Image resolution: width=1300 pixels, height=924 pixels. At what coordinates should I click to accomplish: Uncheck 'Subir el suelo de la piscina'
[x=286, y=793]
────────
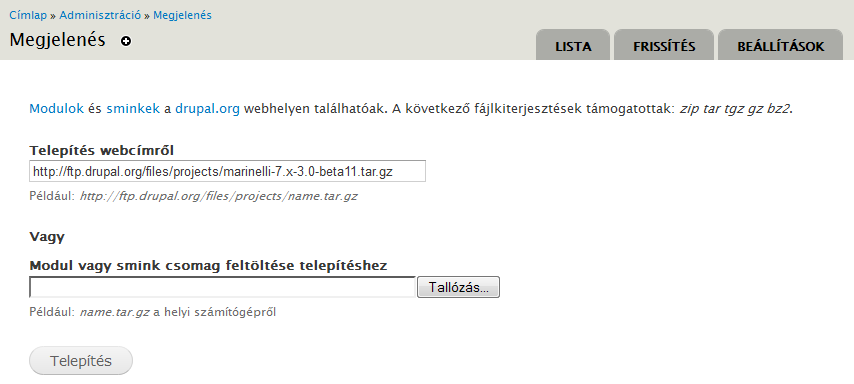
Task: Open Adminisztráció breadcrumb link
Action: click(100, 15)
────────
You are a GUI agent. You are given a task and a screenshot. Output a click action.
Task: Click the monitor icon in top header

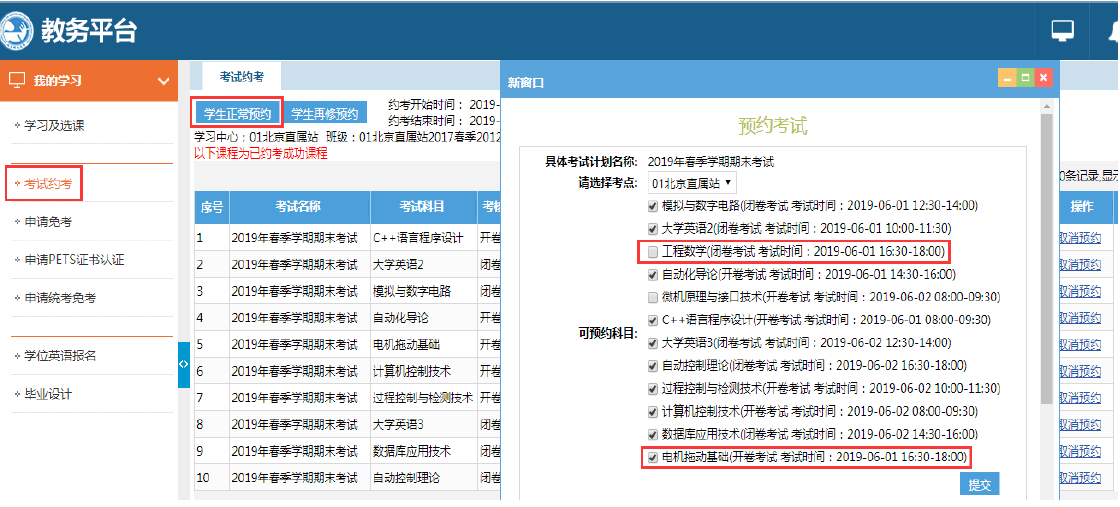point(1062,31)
────────
▶ **Task to complete**:
Please repeat the records from the line with "You are a GUI" up to and including the line with "point(1062,31)". Leave the pictures out of your answer.

▶ **Output for this exercise**:
You are a GUI agent. You are given a task and a screenshot. Output a click action.
Task: Click the monitor icon in top header

point(1062,31)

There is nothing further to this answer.